In a retrospective review of 12 pediatric patients with SCN2A pathogenic variants, Howell et al describes a wide phenotype of severity of epilepsy and developmental outcome. Median seizure onset was 2 days of life, ranging from 1 day 17 years of age. Seizures were often frequent, occurring several times an hour in 75% of patients. Seizure semiology varied, including focal seizures asymmetric tonic seizures, hemiclonic seizures, asymmetric bilateral clonic seizures, epileptic spasms, and hypomotor seizures with autonomic features. Seizures were mostly brief, but often occurred in clusters. All patients had developmental plateau or regression in periods with high seizure burden. 83% of patients had movement disorders, 92% had axial hypotonia, 67% had spasticity, 67% had early handedness, and 16% had abnormal gait. 63% of patients treated with phenytoin exhibited a significant improvement in seizure frequency. 3 patients in this small review experienced sudden unexplained death in epilepsy (SUDEP) [4].
Response to treatment is heterogeneous, and dependent on severity of phenotype, age of onset of seizures, and effect on the sodium channel function. Patients with benign familial neonatalinfantile seizures often have a good response to antiseizure medications, though they can be medication-resistant, especially in cases with de novo mutations [5]. In patients with epileptic encephalopathy, seizures are medication-resistant in 40-100% of patients [5]. There appears to be a heterogeneous response to voltage-gated sodium channel blockers, with patients who have onset of epilepsy younger than 3 months of age being more likely to be responders than patients with a later onset of epilepsy [2].
In summary, pathogenic variants in the SCN2A gene lead to a wide variety of developmental, cognitive, and epilepsy outcomes. Finding pathogenic variants in patients with epilepsy and evidence of epileptic encephalopathies can have wide ranging impact on prognosis and treatment and can help patients and families get access to support and research in patient advocacy groups such as Familie SCN2A foundation (https://www.scn2a.org).
References
- Oliva M, Berkovic SF, Petrou S (212) Sodium channels and the neurobiology of epilepsy. Epilepsia 53(11): 1849-1859.
- Wolff M, Johannesen KM, Hedrich UBS, Masnada S, Rubboli G, et al. (2017) Genetic and phenotypic heterogeneity suggest therapeutic implications in SCN2A‐related disorders. Brain 140(5): 1316-1336.
- Lauxmann S, Verbeek NE, Liu Y, Zaichuk M, Mueller S, et al. (2018) Relationship of electrophysiological dysfunction and clinical severity in SCN2A‐related epilepsies. Human Mutation 39(12): 1942-1956.
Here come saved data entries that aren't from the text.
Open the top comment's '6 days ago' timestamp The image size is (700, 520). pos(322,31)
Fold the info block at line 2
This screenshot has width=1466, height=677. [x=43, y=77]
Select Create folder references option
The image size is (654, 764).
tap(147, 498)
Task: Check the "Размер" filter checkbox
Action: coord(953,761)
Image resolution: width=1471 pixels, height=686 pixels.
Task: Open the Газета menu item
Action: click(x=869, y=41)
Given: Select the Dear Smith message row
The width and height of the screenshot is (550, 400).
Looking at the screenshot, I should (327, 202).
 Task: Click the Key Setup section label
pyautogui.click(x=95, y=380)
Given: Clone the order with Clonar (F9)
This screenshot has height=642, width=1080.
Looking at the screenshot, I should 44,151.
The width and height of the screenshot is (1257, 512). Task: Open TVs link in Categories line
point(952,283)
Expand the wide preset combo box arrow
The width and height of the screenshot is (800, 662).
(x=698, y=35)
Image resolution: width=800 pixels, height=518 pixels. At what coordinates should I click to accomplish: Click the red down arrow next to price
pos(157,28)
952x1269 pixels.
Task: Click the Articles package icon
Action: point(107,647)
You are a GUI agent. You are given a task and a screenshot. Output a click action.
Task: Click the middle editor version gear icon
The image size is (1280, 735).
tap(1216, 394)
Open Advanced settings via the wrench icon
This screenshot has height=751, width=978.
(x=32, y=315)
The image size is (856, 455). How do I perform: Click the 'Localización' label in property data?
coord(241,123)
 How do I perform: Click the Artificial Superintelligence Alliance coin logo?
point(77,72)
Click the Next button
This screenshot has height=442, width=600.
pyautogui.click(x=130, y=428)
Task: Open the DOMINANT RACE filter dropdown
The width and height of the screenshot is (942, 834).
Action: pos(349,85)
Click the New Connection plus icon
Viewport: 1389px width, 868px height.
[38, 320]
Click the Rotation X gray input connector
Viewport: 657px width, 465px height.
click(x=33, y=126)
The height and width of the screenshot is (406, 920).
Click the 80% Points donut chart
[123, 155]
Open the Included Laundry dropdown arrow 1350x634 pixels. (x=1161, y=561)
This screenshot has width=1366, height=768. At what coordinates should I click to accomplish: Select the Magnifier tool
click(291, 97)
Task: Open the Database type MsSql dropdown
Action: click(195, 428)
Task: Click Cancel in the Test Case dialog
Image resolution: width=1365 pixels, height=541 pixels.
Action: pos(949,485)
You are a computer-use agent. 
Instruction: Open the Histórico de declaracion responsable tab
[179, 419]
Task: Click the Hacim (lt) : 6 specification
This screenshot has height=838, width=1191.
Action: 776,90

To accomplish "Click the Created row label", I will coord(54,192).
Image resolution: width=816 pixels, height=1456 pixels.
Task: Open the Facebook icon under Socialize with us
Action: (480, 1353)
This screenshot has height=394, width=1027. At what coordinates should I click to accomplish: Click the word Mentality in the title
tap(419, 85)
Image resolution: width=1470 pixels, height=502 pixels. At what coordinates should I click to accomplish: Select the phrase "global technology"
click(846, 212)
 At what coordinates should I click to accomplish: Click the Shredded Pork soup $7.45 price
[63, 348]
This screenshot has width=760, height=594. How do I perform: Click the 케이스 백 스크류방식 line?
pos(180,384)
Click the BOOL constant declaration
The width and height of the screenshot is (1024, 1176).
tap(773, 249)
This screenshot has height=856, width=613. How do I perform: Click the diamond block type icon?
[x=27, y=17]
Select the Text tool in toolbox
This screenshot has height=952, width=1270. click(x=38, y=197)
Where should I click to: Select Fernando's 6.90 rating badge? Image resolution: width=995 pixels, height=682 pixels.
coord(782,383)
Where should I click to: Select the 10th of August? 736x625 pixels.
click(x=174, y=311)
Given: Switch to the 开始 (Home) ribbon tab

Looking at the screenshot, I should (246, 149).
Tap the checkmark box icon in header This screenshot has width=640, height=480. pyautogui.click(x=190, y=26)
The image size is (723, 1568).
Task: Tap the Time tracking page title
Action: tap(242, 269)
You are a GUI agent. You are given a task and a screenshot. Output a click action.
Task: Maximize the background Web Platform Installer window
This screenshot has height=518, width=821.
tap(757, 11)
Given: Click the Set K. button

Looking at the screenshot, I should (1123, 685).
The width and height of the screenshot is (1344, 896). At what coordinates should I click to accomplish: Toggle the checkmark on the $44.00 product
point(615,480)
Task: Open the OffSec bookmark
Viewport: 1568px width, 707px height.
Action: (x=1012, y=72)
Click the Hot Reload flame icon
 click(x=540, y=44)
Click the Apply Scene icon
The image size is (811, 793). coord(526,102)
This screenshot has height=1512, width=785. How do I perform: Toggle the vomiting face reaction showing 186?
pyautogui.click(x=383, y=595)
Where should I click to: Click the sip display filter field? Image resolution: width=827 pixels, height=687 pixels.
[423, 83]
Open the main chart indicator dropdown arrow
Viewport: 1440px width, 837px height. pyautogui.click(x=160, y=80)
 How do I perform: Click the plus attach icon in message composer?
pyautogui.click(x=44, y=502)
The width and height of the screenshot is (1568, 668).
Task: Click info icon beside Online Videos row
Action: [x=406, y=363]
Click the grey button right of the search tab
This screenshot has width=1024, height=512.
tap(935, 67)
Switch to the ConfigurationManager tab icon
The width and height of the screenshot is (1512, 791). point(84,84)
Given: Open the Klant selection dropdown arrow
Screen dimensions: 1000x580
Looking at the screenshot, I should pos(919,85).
- Howell KB, McMahon JM, Carvill GL, Tambunan D, Mackay MT, et al. (2015) SCN2A encephalopathy A major cause of epilepsy of infancy with migrating focal seizures. Neurology 85(11): 958-966.
- Wolff M, Brunklaus A, Zuberi SM (2019) Phenotypic spectrum and genetics of SCN2A‐related disorders, treatment options, and outcomes in epilepsy and beyond. Epilepsia 60(S3): S59-S67.